▶ [Görev] "The height and width of the screenshot is (1170, 1730)." ifadesinin geçtiği satırdan "share-icon is located" ifadesinin geçtiği satıra kadar, iki uçtaki satırlar da dahil olmak üzere her şeyi "Identify" yerine "Find" koyarak yeniden yazın ve başka hiçbir şeyi değiştirmeyin. Yalnızca bu satırları verin.
▬▬▬▬▬▬
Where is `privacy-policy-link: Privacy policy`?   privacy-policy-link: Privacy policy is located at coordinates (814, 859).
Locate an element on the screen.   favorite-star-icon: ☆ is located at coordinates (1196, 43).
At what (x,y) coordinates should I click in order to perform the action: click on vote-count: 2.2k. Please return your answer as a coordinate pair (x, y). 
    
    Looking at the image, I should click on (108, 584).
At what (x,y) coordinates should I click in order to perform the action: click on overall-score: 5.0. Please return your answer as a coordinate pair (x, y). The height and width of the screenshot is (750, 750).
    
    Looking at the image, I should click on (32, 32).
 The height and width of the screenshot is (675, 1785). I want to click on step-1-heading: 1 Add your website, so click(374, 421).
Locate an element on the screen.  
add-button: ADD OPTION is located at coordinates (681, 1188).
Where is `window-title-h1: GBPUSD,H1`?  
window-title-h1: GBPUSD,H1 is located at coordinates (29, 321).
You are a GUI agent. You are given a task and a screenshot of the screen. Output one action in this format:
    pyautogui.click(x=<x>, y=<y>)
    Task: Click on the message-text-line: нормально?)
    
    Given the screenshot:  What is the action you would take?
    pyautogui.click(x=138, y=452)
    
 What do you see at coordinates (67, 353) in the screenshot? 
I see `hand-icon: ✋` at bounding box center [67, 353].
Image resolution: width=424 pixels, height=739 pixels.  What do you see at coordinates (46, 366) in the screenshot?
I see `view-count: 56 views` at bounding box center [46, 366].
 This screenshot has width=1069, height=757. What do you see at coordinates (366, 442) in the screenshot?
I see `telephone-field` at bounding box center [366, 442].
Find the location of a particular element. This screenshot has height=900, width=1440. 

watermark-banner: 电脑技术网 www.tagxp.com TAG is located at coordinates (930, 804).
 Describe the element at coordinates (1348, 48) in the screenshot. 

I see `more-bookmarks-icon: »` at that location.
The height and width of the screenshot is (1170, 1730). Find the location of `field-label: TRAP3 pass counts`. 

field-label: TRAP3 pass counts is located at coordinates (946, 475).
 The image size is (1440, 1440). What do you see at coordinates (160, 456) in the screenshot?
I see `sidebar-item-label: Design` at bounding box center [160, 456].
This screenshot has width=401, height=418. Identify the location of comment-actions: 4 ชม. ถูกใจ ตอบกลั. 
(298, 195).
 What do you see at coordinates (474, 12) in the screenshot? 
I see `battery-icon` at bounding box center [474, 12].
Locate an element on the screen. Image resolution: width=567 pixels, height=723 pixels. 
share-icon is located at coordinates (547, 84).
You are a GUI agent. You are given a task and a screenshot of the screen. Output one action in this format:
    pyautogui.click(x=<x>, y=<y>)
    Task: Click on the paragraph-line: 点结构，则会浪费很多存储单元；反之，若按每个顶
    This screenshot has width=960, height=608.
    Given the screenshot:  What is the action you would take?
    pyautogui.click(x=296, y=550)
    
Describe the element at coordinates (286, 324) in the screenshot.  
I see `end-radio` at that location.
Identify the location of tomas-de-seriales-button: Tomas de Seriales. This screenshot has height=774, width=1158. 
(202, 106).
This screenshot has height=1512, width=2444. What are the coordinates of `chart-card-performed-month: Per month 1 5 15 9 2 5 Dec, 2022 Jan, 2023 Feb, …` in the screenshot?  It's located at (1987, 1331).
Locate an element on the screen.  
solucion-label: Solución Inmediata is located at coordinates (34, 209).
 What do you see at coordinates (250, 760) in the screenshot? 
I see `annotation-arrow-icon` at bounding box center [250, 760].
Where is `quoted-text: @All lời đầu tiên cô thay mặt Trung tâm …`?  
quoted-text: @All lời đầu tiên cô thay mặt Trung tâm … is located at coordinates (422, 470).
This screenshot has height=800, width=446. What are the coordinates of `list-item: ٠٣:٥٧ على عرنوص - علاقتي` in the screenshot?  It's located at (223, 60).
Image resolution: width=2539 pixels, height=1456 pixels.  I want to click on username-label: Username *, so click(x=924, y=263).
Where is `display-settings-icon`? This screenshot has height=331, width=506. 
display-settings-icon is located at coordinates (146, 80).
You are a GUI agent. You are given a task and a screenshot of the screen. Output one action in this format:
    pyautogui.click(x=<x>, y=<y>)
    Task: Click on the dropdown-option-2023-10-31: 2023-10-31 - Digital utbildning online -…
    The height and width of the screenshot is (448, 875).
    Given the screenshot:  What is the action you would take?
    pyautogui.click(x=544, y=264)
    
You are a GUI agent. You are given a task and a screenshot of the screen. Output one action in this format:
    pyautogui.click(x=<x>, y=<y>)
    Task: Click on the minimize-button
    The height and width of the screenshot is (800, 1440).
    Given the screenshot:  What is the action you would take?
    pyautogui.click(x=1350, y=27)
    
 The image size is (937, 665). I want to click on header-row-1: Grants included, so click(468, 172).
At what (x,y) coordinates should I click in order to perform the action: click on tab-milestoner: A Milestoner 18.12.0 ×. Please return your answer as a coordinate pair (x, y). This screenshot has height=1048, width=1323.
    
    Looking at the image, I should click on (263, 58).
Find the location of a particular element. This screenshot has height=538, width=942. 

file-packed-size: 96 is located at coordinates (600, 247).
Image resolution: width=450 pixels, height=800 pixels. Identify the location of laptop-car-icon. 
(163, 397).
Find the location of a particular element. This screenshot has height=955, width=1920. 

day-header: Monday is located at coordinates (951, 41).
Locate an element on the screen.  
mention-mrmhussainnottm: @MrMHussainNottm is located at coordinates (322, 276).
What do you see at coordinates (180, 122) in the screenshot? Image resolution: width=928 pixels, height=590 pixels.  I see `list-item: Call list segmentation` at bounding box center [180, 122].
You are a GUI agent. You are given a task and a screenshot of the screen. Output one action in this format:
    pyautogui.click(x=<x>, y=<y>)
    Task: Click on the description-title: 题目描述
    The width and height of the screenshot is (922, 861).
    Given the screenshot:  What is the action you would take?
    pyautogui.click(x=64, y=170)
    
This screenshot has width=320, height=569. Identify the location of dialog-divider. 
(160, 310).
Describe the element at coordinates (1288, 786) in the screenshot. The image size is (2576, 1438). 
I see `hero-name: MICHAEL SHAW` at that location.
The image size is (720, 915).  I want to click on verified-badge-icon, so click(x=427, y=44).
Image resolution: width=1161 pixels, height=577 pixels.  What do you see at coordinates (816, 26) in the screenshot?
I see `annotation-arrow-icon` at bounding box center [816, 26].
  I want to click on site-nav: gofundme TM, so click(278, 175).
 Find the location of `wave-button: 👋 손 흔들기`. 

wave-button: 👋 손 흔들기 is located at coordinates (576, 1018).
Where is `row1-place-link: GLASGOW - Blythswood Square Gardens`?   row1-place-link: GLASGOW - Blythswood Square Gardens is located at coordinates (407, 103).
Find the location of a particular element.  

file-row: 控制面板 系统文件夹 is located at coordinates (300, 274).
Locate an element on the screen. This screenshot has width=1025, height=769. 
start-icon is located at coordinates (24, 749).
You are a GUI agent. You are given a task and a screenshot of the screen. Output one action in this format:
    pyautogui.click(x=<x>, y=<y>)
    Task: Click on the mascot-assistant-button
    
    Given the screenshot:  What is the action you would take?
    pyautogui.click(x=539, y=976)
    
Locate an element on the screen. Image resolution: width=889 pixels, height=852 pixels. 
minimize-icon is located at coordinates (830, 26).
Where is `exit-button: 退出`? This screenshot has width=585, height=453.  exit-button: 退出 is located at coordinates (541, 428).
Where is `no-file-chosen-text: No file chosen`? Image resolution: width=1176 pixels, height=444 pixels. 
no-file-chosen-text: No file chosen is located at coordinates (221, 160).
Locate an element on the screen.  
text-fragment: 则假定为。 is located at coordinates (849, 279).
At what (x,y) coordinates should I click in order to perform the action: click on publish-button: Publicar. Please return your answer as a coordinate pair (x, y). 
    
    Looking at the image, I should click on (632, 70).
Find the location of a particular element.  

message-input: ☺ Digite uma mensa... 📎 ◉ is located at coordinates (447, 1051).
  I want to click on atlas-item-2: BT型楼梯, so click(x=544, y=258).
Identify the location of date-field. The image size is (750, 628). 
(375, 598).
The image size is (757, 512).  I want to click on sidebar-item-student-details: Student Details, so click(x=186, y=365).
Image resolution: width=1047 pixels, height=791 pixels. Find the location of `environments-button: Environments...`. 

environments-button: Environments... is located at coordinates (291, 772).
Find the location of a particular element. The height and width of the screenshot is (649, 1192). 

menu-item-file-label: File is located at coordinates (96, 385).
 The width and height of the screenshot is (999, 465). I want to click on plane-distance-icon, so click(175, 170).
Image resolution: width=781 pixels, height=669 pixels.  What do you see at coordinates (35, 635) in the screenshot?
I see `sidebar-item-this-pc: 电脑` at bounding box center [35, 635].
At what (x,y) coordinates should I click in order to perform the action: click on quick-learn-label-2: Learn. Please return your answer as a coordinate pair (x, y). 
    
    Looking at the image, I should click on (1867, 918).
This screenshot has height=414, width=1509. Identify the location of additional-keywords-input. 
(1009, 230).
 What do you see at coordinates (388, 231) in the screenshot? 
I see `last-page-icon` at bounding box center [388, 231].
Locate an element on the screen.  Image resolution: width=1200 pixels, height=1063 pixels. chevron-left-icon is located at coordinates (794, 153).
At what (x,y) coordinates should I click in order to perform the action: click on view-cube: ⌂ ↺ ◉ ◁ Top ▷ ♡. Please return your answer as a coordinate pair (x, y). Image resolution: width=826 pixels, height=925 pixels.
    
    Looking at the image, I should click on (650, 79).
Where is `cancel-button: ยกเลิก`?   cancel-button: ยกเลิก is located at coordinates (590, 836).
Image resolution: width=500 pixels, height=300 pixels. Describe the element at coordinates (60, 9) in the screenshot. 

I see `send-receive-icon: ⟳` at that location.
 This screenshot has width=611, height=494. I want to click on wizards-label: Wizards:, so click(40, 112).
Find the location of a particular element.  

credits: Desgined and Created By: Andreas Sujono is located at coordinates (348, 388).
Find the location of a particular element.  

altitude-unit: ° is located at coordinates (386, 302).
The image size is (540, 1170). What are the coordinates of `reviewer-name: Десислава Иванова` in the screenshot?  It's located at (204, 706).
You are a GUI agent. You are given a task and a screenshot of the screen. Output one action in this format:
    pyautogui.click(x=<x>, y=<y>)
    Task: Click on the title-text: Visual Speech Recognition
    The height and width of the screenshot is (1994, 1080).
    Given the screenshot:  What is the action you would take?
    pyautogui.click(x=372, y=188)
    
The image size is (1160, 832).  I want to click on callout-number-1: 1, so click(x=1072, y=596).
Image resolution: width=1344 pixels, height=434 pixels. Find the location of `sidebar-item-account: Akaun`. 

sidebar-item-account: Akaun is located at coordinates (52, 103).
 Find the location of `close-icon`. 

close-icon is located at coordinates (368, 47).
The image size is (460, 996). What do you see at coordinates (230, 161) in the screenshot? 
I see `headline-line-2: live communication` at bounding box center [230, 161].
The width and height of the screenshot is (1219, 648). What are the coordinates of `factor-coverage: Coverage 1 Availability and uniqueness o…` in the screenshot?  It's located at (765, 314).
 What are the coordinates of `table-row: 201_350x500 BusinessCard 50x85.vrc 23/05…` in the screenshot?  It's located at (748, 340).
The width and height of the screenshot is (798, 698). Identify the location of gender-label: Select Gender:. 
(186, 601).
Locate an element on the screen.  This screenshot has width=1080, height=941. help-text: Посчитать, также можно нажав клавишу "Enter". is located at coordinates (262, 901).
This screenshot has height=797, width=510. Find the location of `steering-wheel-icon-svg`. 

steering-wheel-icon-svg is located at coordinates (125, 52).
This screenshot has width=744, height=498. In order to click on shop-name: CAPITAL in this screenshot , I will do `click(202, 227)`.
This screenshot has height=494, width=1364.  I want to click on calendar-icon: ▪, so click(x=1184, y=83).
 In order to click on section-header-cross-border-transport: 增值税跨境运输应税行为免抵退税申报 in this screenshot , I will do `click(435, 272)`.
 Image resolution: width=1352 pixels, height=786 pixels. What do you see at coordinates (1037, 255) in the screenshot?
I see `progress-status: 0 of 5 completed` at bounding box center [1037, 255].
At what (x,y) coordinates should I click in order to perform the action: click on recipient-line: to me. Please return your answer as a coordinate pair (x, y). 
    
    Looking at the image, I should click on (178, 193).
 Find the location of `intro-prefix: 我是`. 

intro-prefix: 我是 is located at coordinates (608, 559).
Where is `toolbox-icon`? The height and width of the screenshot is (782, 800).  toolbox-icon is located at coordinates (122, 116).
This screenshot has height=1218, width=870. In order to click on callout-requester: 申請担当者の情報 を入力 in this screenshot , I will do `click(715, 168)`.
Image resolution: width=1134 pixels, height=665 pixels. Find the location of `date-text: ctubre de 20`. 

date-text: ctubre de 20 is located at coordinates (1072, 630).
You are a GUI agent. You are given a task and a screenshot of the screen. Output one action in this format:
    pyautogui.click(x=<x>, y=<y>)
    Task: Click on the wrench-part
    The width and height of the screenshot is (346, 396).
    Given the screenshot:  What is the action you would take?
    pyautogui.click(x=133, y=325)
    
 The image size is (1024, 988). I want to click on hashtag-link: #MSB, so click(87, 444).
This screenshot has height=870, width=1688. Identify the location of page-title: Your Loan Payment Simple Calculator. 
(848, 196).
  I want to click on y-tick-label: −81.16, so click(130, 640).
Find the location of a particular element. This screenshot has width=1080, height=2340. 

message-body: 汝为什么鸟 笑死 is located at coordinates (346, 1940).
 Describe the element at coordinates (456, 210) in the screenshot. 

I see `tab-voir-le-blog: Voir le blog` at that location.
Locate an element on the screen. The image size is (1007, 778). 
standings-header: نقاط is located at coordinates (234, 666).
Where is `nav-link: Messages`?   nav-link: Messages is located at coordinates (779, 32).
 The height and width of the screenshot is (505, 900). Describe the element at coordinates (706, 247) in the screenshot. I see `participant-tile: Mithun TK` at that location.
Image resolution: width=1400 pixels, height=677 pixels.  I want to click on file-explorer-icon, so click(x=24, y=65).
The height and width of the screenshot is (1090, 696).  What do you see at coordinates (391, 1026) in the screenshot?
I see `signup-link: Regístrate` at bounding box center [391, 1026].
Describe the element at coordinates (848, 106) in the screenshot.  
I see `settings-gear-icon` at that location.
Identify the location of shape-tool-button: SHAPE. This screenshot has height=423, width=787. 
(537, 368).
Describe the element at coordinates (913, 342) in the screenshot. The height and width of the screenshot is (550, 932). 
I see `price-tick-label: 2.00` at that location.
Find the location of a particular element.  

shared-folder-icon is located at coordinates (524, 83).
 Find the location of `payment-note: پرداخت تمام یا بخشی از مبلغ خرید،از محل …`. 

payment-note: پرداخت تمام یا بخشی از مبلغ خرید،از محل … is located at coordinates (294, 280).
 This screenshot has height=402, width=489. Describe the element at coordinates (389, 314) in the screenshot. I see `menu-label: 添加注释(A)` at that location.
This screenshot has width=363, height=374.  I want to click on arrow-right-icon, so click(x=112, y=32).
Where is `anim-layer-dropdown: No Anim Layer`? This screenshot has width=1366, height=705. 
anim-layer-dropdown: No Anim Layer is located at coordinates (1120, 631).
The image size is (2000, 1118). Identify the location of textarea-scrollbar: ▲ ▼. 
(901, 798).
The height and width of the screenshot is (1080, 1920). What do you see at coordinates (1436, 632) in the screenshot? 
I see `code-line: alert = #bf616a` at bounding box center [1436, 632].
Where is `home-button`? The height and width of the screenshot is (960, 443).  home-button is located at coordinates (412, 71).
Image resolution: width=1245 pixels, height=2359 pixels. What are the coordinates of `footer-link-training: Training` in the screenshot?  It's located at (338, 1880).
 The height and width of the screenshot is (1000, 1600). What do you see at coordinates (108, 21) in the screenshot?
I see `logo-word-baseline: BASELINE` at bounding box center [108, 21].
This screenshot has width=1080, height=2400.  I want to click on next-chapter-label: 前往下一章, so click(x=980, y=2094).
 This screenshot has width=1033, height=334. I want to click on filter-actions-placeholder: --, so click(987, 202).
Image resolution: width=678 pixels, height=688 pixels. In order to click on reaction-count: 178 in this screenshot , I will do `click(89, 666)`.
▬▬▬▬▬▬
▶ [Alıştırma yanıtı]
The height and width of the screenshot is (1170, 1730). Find the location of `field-label: TRAP3 pass counts`. 

field-label: TRAP3 pass counts is located at coordinates (946, 475).
 The image size is (1440, 1440). What do you see at coordinates (160, 456) in the screenshot?
I see `sidebar-item-label: Design` at bounding box center [160, 456].
This screenshot has width=401, height=418. Find the location of comment-actions: 4 ชม. ถูกใจ ตอบกลั. 
(298, 195).
 What do you see at coordinates (474, 12) in the screenshot? 
I see `battery-icon` at bounding box center [474, 12].
Locate an element on the screen. Image resolution: width=567 pixels, height=723 pixels. 
share-icon is located at coordinates (547, 84).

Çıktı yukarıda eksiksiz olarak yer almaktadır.